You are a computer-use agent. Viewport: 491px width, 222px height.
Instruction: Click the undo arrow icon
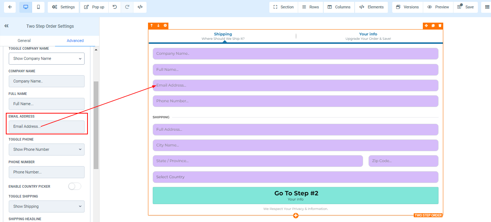[115, 7]
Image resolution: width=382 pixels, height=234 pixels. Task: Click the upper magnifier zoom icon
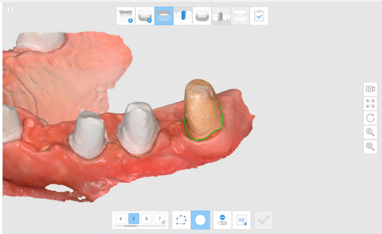pos(370,132)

**YOUR TASK:** Rewrite the listing above as a numbered list with one item per line. Skip any blank lines and leave out the pictures.

**EXERCISE RESPONSE:**
1. You are a computer-use agent. Viewport: 491px width, 222px height.
2. Instruction: Click the undo arrow icon
3. [115, 7]
4. Image resolution: width=382 pixels, height=234 pixels. Task: Click the upper magnifier zoom icon
5. pos(370,132)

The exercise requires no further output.